What is needed
Repeat the lines below word for word, everything from the line containing "人才外派 (45, 155)" down to the line containing "Ajouter au calendrier (24, 150)", with both of those lines included.

Element and text position data

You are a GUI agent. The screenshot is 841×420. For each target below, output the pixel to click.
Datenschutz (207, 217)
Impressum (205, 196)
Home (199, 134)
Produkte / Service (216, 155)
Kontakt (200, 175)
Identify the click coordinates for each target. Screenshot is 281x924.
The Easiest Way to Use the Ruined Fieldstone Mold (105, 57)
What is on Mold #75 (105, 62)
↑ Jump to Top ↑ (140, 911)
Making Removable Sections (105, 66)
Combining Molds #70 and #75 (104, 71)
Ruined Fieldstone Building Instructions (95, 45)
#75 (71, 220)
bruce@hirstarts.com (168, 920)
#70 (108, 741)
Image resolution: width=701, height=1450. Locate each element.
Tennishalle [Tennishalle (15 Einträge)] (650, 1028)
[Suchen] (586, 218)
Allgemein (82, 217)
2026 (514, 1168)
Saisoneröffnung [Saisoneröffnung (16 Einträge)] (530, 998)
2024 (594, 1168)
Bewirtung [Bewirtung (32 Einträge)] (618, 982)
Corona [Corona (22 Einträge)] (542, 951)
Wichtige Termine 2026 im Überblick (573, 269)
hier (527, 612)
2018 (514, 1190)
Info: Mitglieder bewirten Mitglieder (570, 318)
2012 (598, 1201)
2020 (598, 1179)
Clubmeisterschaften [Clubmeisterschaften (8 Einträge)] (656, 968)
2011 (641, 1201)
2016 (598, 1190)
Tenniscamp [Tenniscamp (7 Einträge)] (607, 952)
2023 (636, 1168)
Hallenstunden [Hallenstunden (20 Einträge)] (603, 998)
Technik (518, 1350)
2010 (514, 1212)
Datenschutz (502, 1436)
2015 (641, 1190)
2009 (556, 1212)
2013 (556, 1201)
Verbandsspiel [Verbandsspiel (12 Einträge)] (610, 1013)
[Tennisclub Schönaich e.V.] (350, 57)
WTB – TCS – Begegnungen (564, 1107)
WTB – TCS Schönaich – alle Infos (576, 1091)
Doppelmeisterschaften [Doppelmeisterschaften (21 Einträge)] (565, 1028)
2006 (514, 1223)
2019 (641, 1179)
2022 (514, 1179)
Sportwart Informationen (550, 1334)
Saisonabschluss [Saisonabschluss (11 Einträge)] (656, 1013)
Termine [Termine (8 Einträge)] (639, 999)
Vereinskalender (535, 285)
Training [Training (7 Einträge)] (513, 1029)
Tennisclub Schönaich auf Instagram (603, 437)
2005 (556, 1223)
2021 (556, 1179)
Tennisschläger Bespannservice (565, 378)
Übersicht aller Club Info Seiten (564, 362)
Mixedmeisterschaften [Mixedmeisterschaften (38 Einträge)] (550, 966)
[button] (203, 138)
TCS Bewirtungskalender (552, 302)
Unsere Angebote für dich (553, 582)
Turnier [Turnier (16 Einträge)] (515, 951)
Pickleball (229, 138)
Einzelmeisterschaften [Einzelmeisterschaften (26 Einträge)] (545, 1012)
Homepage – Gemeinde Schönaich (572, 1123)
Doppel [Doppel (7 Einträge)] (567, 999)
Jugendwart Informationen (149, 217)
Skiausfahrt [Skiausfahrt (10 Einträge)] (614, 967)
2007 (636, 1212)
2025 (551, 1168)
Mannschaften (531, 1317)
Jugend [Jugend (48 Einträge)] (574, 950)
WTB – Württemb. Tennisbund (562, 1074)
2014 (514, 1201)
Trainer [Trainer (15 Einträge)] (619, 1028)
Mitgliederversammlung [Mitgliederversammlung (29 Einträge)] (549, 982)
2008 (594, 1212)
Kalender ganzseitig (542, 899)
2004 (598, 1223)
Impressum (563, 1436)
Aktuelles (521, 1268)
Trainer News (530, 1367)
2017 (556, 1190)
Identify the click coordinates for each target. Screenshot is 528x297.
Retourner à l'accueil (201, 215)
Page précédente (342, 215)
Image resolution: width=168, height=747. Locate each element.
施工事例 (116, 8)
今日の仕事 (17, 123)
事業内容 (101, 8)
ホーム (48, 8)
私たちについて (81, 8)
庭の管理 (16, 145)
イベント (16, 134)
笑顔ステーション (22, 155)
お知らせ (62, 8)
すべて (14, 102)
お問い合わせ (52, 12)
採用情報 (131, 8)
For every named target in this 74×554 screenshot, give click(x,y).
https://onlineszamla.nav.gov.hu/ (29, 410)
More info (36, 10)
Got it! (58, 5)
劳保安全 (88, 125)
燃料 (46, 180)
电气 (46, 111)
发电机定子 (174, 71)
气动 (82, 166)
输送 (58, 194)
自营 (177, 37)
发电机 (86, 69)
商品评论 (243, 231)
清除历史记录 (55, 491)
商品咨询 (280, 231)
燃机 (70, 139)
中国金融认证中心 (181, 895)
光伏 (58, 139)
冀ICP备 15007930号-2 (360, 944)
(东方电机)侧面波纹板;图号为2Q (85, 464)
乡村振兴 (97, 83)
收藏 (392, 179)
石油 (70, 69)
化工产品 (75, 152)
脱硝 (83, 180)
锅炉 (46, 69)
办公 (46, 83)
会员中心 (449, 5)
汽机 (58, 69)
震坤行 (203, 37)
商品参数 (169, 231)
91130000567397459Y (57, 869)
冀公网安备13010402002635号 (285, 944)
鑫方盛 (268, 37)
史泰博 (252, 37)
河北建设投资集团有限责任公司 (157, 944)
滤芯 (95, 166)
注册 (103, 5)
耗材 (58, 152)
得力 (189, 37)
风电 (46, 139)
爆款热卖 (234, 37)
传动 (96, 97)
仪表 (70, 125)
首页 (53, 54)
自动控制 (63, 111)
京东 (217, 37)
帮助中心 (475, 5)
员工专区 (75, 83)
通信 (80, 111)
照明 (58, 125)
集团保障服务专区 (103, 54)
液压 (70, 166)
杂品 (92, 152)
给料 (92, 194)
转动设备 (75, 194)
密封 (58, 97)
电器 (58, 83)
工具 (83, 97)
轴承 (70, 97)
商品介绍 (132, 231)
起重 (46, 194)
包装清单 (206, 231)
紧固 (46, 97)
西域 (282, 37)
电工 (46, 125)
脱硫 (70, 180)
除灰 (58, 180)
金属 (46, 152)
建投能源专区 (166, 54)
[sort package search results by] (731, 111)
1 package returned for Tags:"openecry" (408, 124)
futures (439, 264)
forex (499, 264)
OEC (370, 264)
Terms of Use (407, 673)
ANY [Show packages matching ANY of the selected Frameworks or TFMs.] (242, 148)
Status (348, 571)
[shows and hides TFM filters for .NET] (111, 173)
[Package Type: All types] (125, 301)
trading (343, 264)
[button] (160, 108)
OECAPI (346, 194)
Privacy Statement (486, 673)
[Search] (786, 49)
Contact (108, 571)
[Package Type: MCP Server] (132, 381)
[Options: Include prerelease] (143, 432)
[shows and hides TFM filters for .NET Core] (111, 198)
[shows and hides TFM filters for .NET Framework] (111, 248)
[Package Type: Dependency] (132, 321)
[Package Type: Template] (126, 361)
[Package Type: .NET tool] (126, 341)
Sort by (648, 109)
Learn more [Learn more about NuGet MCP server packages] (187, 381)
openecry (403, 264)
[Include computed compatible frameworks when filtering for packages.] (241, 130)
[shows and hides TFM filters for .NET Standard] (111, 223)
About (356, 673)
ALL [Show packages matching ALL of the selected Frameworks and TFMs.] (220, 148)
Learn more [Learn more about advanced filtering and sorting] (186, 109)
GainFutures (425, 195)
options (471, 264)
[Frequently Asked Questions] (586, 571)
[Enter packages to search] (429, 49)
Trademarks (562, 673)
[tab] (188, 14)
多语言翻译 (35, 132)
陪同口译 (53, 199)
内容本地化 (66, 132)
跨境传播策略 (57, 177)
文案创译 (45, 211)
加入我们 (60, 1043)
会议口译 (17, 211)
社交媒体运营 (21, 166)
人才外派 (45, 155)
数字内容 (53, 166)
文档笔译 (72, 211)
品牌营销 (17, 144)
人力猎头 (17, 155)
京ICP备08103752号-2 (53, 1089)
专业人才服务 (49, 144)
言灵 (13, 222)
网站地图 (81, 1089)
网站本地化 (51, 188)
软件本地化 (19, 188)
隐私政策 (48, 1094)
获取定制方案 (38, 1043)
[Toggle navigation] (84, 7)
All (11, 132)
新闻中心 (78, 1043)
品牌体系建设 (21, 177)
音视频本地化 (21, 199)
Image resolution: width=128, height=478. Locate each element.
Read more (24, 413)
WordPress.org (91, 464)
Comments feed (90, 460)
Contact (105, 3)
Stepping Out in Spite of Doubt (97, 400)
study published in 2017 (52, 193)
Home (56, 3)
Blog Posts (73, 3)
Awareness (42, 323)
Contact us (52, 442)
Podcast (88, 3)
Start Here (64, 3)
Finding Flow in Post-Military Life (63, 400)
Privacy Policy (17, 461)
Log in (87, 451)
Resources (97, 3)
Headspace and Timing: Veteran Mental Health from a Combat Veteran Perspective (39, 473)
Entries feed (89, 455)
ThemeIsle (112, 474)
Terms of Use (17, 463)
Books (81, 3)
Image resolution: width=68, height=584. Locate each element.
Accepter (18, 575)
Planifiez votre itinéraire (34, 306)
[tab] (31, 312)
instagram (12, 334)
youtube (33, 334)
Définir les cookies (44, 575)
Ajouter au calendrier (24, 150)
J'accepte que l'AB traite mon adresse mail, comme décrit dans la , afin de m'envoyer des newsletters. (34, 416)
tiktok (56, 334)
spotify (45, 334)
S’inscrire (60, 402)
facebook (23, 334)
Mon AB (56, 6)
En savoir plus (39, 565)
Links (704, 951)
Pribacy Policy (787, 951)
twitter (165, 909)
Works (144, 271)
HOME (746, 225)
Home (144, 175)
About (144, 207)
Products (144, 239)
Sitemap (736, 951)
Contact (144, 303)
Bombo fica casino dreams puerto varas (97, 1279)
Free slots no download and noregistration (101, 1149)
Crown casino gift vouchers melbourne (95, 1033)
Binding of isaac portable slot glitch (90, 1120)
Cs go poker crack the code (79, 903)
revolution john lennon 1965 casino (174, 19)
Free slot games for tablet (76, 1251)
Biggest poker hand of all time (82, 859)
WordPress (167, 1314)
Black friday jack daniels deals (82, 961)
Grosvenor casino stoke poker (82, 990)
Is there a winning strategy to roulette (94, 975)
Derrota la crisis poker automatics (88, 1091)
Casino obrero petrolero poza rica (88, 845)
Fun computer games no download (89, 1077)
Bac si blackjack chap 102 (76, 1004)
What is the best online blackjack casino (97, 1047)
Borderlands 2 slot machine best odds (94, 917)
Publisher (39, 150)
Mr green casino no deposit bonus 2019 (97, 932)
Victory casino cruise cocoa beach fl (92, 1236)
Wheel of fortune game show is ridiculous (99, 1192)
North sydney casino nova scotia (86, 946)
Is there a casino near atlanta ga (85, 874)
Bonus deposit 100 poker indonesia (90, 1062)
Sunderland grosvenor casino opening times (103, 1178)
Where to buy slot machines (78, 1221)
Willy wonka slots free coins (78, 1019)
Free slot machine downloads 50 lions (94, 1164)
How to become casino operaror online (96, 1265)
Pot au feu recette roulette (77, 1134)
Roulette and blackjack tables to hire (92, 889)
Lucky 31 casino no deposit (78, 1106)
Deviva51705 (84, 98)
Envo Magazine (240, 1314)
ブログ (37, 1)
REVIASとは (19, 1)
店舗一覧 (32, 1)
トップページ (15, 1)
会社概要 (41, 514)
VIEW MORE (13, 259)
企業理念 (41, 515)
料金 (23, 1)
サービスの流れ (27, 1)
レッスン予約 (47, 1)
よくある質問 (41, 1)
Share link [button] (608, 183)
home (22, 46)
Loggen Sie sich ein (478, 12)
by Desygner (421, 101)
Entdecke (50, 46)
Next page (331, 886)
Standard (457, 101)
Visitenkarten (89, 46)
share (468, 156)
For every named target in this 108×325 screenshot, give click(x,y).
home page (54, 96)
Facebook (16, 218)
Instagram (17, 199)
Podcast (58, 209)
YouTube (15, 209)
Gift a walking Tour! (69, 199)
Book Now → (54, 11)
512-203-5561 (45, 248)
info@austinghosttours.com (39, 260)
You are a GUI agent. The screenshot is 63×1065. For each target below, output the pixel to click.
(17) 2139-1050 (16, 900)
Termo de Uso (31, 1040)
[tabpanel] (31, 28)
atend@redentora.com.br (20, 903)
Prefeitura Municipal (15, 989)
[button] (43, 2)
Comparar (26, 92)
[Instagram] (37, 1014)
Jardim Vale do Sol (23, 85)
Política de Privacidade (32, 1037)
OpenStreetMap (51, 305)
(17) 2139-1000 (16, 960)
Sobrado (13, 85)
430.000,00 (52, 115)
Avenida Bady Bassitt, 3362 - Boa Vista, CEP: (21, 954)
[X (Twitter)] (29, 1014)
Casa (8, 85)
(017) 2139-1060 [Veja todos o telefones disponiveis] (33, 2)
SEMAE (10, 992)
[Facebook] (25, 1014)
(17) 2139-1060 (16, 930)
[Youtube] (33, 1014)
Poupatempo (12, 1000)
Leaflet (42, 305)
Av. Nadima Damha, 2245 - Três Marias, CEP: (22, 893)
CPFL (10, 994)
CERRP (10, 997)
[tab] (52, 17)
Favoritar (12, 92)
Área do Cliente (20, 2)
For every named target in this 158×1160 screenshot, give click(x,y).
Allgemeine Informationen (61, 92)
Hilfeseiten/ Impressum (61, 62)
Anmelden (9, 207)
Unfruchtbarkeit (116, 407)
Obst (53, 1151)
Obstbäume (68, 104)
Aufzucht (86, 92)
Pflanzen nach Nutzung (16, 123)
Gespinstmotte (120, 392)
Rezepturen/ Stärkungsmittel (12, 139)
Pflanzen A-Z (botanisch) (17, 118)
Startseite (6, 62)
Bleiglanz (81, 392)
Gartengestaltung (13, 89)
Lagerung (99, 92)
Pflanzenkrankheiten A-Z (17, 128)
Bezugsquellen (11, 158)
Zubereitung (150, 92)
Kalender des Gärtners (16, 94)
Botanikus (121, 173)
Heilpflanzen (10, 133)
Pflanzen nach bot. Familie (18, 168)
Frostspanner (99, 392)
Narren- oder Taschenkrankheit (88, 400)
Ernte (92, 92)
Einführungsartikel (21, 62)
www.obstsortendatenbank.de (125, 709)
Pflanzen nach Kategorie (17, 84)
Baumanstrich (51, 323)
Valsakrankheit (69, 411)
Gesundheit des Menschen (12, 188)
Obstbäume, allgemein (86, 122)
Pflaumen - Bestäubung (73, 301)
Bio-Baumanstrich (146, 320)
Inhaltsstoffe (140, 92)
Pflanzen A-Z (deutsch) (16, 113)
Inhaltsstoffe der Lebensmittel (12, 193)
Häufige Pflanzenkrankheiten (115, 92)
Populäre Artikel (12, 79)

Solution for this task
人才外派 (45, 155)
数字内容 (53, 166)
文档笔译 (72, 211)
品牌营销 (17, 144)
人力猎头 (17, 155)
京ICP备08103752号-2 (53, 1089)
专业人才服务 (49, 144)
言灵 (13, 222)
网站地图 (81, 1089)
网站本地化 (51, 188)
软件本地化 (19, 188)
隐私政策 (48, 1094)
获取定制方案 (38, 1043)
[Toggle navigation] (84, 7)
All (11, 132)
新闻中心 (78, 1043)
品牌体系建设 (21, 177)
音视频本地化 (21, 199)
Image resolution: width=128, height=478. Locate each element.
Read more (24, 413)
WordPress.org (91, 464)
Comments feed (90, 460)
Contact (105, 3)
Stepping Out in Spite of Doubt (97, 400)
study published in 2017 (52, 193)
Home (56, 3)
Blog Posts (73, 3)
Awareness (42, 323)
Contact us (52, 442)
Podcast (88, 3)
Start Here (64, 3)
Finding Flow in Post-Military Life (63, 400)
Privacy Policy (17, 461)
Log in (87, 451)
Resources (97, 3)
Headspace and Timing: Veteran Mental Health from a Combat Veteran Perspective (39, 473)
Entries feed (89, 455)
ThemeIsle (112, 474)
Terms of Use (17, 463)
Books (81, 3)
Image resolution: width=68, height=584. Locate each element.
Accepter (18, 575)
Planifiez votre itinéraire (34, 306)
[tab] (31, 312)
instagram (12, 334)
youtube (33, 334)
Définir les cookies (44, 575)
Ajouter au calendrier (24, 150)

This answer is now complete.